The orderly packing and precise arrangement of epithelial cells is essential to the functioning of many tissues, and refinement of this packing during development is a central theme in animal morphogenesis. The mechanisms that determine epithelial cell shape and position, however, remain incompletely understood. Here, we investigate these mechanisms in a striking example of planar order in a vertebrate epithelium: The periodic, almost crystalline distribution of cone photoreceptors in the adult teleost fish retina. Based on observations of the emergence of photoreceptor packing near the retinal margin, we propose a mathematical model in which ordered columns of cells form as a result of coupling between planar cell polarity (PCP) and anisotropic tissue-scale mechanical stresses. This model recapitulates many observed features of cone photoreceptor organization during retinal growth and regeneration. Consistent with the model's predictions, we report a planar-polarized distribution of Crumbs2a protein in cone photoreceptors in both unperturbed and regenerated tissue. We further show that the pattern perturbations predicted by the model to occur if the imposed stresses become isotropic closely resemble defects in the cone pattern in zebrafish lrp2 mutants, in which intraocular pressure is increased, resulting in altered mechanical stress and ocular enlargement. Evidence of interactions linking PCP, cell shape, and mechanical stresses has recently emerged in a number of systems, several of which show signs of columnar cell packing akin to that described here. Our results may hence have broader relevance for the organization of cells in epithelia.

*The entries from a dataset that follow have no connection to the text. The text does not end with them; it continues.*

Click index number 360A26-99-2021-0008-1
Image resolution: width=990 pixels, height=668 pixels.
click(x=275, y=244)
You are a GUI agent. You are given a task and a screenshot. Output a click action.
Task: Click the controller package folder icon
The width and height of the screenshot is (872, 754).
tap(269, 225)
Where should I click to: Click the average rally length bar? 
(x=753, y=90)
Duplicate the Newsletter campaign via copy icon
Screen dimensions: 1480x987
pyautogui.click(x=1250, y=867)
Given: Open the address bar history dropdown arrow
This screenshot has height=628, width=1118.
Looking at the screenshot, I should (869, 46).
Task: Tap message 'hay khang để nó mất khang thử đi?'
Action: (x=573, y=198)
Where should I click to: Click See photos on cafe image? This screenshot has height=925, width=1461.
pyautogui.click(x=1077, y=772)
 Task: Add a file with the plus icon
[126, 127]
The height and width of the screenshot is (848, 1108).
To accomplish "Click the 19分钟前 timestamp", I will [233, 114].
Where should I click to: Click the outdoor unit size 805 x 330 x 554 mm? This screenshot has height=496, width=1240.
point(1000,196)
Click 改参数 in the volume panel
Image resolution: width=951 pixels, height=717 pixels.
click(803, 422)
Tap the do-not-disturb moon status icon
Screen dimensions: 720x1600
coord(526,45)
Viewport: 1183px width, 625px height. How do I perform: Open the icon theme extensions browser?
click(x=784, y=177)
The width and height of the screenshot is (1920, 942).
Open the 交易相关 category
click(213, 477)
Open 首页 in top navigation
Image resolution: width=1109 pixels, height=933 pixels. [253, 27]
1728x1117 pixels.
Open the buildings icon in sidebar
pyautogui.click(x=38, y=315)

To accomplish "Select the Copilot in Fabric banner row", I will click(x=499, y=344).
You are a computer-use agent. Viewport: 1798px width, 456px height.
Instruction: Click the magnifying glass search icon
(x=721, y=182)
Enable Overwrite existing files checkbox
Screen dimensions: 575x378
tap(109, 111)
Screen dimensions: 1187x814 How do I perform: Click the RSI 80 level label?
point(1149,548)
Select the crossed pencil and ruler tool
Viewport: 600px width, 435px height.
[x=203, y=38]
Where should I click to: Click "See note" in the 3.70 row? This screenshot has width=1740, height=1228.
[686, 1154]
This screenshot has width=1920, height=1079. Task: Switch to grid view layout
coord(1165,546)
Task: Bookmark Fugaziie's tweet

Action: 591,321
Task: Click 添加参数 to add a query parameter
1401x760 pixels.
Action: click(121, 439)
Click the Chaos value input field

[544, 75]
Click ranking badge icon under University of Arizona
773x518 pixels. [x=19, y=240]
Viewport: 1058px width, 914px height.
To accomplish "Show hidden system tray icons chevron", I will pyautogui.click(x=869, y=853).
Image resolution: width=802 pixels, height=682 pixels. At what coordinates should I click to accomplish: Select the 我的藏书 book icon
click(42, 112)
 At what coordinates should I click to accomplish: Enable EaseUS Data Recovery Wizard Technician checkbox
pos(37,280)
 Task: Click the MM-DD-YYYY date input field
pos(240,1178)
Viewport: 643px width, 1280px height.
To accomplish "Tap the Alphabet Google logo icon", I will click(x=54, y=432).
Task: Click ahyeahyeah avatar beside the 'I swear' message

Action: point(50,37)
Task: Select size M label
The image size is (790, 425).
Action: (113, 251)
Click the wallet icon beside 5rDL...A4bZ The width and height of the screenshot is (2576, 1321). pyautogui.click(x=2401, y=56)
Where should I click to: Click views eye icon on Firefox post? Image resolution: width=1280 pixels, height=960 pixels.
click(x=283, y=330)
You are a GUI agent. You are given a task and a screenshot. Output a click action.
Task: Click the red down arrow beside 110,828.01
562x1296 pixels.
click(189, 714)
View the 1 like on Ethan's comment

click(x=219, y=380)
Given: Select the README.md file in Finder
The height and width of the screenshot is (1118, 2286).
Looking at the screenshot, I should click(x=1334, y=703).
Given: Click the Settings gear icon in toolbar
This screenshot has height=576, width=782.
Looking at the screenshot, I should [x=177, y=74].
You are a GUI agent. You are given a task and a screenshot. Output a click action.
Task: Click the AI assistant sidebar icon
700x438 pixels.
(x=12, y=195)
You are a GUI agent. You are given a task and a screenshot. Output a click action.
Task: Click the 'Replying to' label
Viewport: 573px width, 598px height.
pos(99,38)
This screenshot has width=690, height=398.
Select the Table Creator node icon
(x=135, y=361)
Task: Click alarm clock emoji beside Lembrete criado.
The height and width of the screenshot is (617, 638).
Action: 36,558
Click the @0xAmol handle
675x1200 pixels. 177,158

Whereas earlier models have allowed only for unidirectional influences between PCP and cell mechanics, the simple, phenomenological framework that we introduce here can encompass a broad range of bidirectional feedback interactions among planar polarity, shape, and stresses; our model thus represents a conceptual framework that can address many questions of importance to morphogenesis.

Highlights

  • Epithelia are one of the basic building blocks from which animals sculpt complex tissues and organs during development [1,2,3,4,5]

  • We introduce a mathematical model in which anisotropic, tissue-scale mechanical stresses interact with intrinsic planar cell polarity (PCP) in cones to generate cell packing in a rectangular lattice with long-ranged order

  • To identify the cells whose apical profiles are delimited by Zonula Occludens-1 (ZO-1) we used several transgenic zebrafish lines in which fluorescent reporters are driven by cell-specific promoter sequences: sws1 for ultraviolet cones [51], sws2 for blue cones [21]; cone alpha-transducin for all cones [52], rh1 for rod photoreceptors [53]; and gfap for Muller glia [25]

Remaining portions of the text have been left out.